The first thing that is important to know about legislation and policy is that it’s never just the law. Legislation may have been passed by Parliament, but it doesn’t become more than just something on a piece of paper until it has an effect on practice.
Legislation influences practice in three different ways: directly – through its provisions; indirectly – through the policies it gives rise to; and cumulatively – as a result of all the legislation that has been passed.
Person-centered care is a way of delivering healthcare that puts the individual at its center, by promoting their rights and giving them control over what happens to themselves. This includes being able to make choices for how they want things done as well as having those decisions personalized so it meets all needs perfectly.
Outcomes-based practice is a way of providing care services and it focuses on the end result. Outcome expectations are set at an individual level, rather than focusing solely on medical complications or symptoms that may occur within the course of treatment; this allows for more personalized decisions about treatments with better potential outcomes.
Both person-centred and outcome-based practices are legally required to be included in your organization’s policies.
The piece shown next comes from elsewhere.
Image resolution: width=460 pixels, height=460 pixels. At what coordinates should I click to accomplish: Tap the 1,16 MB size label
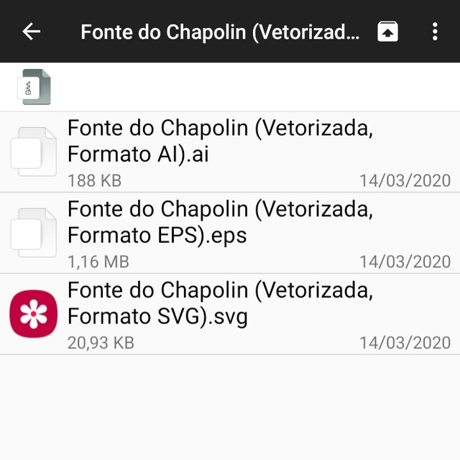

This means that it will have an effect on how you provide care for patients, as well as the quality of life these individuals live afterward.
Below, we will look at some examples that highlight the association between these approaches and statutory frameworks.
The Care Act 2014 is a framework that ensures that person-centered care is always provided to the people who need it. The act also requires your organization to provide information about how you are following this process, so there’s no hiding anything from any external parties.
The quality of an individual’s life before or after receiving long-term treatment is also taken into account by the Care Act 2014. The act says that your organization must “meet the needs of individuals in a way that promotes their wellbeing and independence, and supports their rights.” This means that you are legally obligated to provide person-centered care that is tailored to meet each individual’s specific needs.